# REQUIRED WORK
Raise every coordinate by 30 in the data below, from the line with "English (164, 26)" up to and including the line with "Apartamentos vacacionales (83, 505)". Write out each line in that range, leaving all other text unchanged.

## START THE INPUT

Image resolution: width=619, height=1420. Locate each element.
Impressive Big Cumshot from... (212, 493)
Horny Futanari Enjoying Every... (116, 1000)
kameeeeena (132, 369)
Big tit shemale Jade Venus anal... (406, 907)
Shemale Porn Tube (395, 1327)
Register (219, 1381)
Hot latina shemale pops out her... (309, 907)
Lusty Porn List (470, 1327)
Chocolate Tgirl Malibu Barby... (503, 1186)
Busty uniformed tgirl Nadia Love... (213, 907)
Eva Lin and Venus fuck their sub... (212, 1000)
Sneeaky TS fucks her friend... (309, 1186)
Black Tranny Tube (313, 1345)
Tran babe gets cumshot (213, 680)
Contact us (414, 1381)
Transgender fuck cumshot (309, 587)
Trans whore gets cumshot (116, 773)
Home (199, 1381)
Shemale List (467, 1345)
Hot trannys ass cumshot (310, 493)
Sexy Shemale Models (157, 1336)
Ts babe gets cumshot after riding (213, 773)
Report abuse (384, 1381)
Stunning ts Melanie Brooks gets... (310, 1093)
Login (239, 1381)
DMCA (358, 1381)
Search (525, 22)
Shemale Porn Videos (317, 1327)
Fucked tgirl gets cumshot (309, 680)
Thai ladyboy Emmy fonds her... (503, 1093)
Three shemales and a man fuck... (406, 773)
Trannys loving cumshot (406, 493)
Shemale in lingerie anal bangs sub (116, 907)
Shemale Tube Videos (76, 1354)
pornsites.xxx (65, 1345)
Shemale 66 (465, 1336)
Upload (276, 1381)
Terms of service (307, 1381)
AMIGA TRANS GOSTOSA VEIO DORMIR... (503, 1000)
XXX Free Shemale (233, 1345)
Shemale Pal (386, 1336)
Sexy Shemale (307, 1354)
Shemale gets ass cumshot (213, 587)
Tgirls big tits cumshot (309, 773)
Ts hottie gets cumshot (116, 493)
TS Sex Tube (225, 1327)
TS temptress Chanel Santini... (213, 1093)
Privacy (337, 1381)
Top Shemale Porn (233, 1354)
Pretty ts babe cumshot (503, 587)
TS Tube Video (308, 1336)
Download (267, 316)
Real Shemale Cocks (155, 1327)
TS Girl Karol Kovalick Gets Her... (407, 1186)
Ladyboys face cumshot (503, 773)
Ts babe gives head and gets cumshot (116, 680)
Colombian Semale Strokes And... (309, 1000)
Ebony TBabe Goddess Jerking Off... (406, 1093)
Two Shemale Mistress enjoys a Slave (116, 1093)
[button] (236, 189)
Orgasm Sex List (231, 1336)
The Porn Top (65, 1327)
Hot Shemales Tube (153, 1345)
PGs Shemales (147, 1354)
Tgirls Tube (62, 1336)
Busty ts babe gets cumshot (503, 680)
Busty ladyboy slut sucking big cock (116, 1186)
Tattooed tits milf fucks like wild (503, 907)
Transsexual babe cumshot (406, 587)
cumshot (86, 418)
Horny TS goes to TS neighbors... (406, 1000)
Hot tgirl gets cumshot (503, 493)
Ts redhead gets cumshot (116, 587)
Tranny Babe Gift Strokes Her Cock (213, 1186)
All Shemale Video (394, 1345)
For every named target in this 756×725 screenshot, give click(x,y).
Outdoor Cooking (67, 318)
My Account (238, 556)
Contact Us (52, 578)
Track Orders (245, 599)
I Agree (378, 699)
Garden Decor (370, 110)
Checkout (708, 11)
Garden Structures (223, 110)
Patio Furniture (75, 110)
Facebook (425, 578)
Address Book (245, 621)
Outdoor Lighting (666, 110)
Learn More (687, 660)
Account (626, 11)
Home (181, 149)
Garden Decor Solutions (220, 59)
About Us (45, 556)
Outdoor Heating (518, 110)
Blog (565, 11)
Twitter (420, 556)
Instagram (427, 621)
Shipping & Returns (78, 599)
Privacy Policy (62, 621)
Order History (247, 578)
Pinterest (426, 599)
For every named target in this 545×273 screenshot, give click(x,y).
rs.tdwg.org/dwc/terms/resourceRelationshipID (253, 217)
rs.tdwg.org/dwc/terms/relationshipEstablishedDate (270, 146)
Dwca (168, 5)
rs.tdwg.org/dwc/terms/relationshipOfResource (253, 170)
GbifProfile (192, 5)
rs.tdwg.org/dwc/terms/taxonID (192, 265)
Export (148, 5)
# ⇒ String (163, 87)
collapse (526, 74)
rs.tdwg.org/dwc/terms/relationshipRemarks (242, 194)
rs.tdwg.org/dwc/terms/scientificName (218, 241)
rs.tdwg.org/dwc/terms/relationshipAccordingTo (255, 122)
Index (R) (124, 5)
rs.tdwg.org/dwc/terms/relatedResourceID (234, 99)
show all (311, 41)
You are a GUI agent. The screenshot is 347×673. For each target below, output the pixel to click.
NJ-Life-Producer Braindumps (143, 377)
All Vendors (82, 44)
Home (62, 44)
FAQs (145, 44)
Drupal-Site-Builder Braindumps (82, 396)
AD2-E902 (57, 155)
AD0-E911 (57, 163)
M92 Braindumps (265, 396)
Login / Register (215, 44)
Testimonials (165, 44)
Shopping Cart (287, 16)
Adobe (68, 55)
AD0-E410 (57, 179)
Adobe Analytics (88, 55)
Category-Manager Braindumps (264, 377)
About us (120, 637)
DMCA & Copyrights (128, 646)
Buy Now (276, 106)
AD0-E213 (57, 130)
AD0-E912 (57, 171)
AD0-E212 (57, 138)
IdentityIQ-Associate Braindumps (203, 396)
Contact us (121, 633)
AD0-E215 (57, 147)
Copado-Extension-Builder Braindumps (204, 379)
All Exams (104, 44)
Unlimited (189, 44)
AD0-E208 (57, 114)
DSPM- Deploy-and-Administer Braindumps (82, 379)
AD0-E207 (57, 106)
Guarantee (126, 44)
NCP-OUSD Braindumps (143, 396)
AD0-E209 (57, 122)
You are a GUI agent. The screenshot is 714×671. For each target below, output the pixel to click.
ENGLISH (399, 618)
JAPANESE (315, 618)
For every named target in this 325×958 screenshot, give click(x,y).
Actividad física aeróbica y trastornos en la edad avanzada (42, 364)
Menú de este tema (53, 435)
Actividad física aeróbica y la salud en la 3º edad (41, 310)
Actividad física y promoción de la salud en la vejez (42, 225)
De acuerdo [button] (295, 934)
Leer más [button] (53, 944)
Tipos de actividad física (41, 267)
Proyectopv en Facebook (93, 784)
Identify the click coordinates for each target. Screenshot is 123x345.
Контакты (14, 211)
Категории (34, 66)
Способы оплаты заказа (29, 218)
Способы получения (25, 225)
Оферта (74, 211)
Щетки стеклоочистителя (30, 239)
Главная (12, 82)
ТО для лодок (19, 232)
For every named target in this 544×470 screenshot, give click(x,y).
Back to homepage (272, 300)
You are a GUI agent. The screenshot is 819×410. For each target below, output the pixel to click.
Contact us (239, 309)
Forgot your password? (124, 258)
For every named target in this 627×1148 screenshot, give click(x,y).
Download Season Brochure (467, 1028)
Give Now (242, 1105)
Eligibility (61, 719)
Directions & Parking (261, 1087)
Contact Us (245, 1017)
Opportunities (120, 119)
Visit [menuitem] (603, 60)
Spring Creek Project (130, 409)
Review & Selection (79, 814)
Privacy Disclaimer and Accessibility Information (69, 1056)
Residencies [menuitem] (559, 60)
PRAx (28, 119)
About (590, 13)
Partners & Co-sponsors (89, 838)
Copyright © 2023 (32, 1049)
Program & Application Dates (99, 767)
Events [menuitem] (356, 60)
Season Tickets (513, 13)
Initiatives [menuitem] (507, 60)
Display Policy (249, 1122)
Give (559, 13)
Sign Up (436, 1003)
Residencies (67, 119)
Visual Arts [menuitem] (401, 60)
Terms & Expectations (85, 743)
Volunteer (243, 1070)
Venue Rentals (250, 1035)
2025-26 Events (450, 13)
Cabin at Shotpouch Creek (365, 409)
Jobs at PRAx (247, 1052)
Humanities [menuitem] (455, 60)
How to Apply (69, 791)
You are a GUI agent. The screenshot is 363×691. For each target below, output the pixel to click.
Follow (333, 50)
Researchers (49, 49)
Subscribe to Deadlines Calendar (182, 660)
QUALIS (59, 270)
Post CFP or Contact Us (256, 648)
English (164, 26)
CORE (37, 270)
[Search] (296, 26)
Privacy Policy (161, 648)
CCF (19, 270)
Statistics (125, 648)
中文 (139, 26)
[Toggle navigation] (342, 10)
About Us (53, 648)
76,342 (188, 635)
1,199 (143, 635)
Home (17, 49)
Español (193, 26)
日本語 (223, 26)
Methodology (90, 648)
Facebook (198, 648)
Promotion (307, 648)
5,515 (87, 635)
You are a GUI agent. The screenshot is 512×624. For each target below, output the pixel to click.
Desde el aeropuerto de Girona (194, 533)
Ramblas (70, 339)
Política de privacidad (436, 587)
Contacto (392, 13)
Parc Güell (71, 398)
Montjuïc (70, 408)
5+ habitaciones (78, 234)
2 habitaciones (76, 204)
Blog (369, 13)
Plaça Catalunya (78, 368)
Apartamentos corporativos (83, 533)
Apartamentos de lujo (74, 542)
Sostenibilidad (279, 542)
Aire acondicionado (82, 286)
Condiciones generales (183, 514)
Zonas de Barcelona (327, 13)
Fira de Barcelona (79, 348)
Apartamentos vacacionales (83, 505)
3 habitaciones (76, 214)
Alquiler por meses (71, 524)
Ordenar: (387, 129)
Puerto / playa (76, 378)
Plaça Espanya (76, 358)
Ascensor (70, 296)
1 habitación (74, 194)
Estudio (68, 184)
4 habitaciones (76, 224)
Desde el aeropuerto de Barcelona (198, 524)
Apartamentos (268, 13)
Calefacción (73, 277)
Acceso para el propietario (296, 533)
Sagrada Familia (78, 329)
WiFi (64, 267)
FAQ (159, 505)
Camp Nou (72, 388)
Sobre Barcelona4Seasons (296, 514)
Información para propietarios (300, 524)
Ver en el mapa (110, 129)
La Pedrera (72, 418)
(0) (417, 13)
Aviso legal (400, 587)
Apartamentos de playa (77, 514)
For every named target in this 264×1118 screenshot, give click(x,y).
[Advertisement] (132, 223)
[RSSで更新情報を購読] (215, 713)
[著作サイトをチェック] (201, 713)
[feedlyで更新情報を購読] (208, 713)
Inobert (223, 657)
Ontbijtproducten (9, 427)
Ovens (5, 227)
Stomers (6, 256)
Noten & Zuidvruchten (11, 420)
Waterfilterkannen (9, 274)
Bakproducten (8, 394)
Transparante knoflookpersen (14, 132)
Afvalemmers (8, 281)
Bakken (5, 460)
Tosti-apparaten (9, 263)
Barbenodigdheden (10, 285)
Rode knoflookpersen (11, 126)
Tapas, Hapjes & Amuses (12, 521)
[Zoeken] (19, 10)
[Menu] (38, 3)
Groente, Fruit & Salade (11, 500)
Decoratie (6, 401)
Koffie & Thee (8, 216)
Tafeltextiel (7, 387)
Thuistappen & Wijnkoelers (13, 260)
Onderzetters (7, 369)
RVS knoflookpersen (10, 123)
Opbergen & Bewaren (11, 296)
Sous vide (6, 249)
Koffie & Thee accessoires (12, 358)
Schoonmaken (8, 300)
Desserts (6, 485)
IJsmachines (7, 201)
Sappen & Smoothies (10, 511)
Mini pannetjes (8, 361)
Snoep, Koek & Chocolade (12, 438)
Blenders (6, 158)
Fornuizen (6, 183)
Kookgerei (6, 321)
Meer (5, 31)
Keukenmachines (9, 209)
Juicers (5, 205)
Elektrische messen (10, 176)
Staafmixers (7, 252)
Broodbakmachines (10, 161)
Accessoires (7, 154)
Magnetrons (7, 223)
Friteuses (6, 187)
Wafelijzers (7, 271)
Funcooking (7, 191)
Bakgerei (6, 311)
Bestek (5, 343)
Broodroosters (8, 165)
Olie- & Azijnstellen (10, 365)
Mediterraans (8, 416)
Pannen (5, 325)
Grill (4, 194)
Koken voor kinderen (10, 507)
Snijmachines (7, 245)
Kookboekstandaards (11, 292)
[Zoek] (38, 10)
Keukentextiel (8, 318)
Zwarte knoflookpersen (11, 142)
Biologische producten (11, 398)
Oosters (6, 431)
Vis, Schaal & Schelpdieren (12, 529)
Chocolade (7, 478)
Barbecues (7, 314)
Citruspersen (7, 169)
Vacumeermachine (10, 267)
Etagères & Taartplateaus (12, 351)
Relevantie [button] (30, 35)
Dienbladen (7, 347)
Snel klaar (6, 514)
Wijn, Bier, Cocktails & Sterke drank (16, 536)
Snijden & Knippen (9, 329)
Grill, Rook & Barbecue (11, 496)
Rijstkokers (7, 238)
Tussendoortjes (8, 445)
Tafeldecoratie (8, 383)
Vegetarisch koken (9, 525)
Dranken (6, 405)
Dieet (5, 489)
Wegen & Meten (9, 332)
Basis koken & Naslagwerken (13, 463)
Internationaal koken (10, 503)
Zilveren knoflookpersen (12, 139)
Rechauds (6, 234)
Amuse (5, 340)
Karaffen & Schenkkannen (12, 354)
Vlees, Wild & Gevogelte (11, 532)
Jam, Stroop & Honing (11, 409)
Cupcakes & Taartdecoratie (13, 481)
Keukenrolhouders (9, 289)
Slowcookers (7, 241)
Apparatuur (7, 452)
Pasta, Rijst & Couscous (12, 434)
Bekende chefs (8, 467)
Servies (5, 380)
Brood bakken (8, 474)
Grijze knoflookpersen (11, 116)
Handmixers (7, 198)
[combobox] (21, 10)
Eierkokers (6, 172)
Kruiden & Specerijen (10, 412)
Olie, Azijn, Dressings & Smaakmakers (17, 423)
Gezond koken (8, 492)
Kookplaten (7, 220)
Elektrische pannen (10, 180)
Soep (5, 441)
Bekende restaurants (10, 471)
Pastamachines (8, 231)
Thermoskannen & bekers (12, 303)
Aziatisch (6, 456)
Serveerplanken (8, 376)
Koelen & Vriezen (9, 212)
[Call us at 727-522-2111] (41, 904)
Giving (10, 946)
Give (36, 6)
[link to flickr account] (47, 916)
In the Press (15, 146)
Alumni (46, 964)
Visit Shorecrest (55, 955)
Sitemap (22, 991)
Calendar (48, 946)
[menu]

## END THE INPUT

# COMPLETED EXERCISE
English (194, 56)
CORE (67, 300)
[Search] (326, 56)
Privacy Policy (191, 678)
CCF (49, 300)
Statistics (155, 678)
中文 (169, 56)
[Toggle navigation] (372, 40)
About Us (83, 678)
76,342 (218, 665)
1,199 (173, 665)
Home (47, 79)
Español (223, 56)
日本語 (253, 56)
Methodology (120, 678)
Facebook (228, 678)
Promotion (337, 678)
5,515 (117, 665)
You are a GUI agent. The screenshot is 512×624. For each target below, output the pixel to click.
Desde el aeropuerto de Girona (224, 563)
Ramblas (100, 369)
Política de privacidad (466, 617)
Contacto (422, 43)
Parc Güell (101, 428)
Montjuïc (100, 438)
5+ habitaciones (108, 264)
2 habitaciones (106, 234)
Blog (399, 43)
Plaça Catalunya (108, 398)
Apartamentos corporativos (113, 563)
Apartamentos de lujo (104, 572)
Sostenibilidad (309, 572)
Aire acondicionado (112, 316)
Condiciones generales (213, 544)
Zonas de Barcelona (357, 43)
Fira de Barcelona (109, 378)
Apartamentos vacacionales (113, 535)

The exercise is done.